While I normally enjoy your POV on things. I have to fundamentally disagree on this. Data, as well as the "data center", is becoming increasingly virtualized. For example, examine Google's data processing methodologies, there is no central repository. In fact, the data itself is nothing but shards stored across thousands of boxes.
While the user may see the data as being in a given place, it has nothing to do with where the data is or how it is stored.
Our classic constructs of security boundaries and enclaves fundamentally fall down when there is no longer an easily identifiably 'chokepoint' where overarching security policies (speaking about things like fw rules, ids monitoring, etc.) can be implemented.
While the concept of centralized data _management_ is a great and incredible thing; the idea of that data, in the near future, being centraly located is a farce.
Take any building in any city in the world. Connect it to the nearest data center, which should be a carrier neutral facility, preferably an internet exchange, preferably SAS70 Type 2 compliant, preferably dual-power-grid and "class 5".
The office should connect to the Internet using 2 disparate metro fiber providers using Optical Ethernet. Also connect to the Internet using a fixed wireless solution or two. Run BGP to the ISP's over said links and run GRE tunnels and IPSec over routing protocols to the BGP-connected data center. Some cities may not have these options, but there may be similar options so try to get it as close as possible.
Take all the servers out of your office. Take all the desktops out. Take all the CRT's out. Write them off as a loss. You'll have patch panels, switches, and a few routers (maybe router-firewalls or just firewalls) as your entire infrastructure at the office. Thin clients and dual-headed LCD's should be on every user desk.

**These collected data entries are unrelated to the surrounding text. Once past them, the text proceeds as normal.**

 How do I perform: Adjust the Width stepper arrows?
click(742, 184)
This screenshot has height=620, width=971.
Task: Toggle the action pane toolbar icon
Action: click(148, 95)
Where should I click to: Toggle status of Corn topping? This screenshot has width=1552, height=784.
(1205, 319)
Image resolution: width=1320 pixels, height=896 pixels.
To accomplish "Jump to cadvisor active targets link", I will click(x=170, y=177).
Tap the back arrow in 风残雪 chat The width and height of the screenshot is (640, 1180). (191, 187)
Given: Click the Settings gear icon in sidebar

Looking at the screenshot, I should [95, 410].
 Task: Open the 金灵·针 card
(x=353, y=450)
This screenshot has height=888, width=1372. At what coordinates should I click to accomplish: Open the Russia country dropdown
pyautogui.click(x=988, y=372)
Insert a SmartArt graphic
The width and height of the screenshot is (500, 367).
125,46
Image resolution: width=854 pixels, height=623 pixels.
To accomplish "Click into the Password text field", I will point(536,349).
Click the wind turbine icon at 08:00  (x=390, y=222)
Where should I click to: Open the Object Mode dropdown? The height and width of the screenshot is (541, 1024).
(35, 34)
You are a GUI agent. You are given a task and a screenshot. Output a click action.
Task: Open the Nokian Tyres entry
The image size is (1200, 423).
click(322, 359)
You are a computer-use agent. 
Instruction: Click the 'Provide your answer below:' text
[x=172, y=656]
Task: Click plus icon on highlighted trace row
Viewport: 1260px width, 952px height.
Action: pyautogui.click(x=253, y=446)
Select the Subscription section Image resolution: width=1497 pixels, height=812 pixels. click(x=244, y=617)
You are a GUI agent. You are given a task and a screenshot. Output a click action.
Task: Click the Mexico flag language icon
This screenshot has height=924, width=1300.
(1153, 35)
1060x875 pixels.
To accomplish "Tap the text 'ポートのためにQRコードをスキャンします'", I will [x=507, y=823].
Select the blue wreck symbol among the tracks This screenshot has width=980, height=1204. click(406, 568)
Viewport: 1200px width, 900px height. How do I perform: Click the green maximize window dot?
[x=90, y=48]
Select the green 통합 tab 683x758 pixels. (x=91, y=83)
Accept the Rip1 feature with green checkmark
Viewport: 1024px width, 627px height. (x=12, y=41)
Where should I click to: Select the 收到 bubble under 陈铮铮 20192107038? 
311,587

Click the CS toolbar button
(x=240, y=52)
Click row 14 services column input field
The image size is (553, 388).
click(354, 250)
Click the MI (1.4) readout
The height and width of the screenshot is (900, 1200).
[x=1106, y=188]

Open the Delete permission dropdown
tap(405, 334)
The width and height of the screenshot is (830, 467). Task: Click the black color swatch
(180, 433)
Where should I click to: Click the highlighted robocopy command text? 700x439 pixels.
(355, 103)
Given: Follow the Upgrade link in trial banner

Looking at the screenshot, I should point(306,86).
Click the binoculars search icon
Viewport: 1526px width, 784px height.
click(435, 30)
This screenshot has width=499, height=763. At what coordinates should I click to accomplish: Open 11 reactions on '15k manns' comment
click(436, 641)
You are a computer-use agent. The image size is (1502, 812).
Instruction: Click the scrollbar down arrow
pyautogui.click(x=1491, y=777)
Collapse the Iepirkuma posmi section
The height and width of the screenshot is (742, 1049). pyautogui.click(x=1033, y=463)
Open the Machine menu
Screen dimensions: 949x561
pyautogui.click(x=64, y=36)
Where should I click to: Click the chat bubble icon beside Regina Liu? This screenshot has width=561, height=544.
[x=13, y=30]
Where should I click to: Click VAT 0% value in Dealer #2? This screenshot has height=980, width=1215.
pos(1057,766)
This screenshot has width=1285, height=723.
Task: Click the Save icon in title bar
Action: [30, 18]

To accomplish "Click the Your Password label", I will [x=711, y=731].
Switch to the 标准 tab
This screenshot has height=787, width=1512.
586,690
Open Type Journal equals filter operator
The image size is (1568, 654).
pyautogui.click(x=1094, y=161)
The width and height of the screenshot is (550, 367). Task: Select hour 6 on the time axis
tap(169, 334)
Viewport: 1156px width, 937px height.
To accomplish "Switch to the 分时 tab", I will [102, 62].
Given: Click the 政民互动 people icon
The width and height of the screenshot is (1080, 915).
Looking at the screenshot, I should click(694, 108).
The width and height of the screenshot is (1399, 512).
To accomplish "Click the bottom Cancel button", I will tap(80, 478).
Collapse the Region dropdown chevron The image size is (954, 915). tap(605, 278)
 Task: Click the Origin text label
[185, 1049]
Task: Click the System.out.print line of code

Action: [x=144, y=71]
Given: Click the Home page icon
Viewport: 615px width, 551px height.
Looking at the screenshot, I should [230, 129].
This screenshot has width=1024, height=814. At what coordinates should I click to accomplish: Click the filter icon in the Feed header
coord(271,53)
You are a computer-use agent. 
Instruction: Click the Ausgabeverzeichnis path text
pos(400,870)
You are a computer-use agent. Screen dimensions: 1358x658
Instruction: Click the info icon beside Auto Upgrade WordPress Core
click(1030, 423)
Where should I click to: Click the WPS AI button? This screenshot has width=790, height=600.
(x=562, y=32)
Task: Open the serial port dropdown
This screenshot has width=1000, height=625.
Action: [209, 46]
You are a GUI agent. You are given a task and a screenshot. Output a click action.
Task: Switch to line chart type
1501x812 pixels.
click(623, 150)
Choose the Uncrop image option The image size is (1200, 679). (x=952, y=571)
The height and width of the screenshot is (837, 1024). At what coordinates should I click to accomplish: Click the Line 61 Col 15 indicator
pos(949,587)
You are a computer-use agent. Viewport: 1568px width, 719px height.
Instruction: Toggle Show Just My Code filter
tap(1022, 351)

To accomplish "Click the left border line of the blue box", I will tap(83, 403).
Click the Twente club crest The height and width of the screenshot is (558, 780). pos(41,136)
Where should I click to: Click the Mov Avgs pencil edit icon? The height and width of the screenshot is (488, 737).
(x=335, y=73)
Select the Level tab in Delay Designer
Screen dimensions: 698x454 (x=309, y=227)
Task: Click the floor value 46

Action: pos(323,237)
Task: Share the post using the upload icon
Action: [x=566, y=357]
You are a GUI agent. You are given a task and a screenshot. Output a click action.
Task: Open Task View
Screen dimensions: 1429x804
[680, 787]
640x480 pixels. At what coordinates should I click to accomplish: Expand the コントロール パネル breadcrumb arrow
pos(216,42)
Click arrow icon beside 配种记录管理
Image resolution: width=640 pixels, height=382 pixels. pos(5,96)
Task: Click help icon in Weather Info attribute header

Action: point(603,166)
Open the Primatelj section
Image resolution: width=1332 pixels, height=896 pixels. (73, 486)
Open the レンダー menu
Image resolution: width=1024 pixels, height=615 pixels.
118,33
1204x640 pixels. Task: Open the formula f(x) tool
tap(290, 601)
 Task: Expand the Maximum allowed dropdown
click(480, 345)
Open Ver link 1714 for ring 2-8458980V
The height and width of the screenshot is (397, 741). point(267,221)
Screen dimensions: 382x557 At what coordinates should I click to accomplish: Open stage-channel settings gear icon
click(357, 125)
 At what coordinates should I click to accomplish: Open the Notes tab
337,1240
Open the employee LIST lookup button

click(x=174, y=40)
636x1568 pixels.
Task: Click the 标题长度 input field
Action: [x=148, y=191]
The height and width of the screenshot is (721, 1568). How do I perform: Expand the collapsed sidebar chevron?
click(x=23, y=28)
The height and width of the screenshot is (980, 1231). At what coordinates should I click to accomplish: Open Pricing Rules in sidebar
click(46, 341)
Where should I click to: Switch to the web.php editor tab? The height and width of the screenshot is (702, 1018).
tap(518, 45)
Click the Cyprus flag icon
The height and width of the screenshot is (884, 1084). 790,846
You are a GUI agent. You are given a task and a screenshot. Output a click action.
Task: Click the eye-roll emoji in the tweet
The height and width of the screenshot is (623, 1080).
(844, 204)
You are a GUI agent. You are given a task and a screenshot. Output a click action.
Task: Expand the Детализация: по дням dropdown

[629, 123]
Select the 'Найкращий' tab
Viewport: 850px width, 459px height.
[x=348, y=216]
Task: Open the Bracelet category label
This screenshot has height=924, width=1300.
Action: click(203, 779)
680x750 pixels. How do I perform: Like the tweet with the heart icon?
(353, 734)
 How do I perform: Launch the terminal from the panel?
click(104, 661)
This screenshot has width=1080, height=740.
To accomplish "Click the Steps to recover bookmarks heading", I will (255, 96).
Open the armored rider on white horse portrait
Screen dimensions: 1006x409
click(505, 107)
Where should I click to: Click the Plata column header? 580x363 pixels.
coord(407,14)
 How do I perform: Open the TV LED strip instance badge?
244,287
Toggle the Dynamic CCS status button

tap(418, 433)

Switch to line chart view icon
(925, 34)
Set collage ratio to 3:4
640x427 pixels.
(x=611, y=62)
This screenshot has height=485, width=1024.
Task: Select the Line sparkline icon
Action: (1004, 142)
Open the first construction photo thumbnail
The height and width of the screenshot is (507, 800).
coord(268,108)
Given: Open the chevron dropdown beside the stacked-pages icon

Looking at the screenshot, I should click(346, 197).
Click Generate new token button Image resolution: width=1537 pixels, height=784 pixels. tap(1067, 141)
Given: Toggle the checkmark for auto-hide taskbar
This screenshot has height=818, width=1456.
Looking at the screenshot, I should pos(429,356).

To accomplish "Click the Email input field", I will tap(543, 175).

Build a standard enterprise data center. Run LTSP version 5. Connect thin clients at office over MAN and boot from PXE. If Windows is required for certain users (legitimate uses that I can think of: accounting with QuickBooks, CAD, graphic design with Adobe CS3 - MS Office does *not* count, IE7 does *not* count, etc) - then those users can connect to a 64-bit Windows Server 2003 Data Center Edition SP2 cluster with NLB. Everyone else can use Firefox and OpenOffice under a clustered CentOS LTSP.
Users that require phone access will get a softphone and a computer headset that connects over the MAN to a centrally-managed IPBX cluster such as CCM or Asterisk. Some users may not require outside phone access, so they will be given internal extensions only. All digital circuits for voice will also be in the nearby data center... except a few redphones in the office labeled for E911 use only that connect to analog lines that you don't even need to pay for service on.
Make some users mobile and give them Samsung Q1U UMPC's with Vista/BitLocker, SSL VPN, softphones+headsets, and an EVDO Rev A (or similar) connection.
My current company does some of the above (not all yet), but anywhere I worked - I would try to work towards a similar model.
You mean, like, mainframes?
:)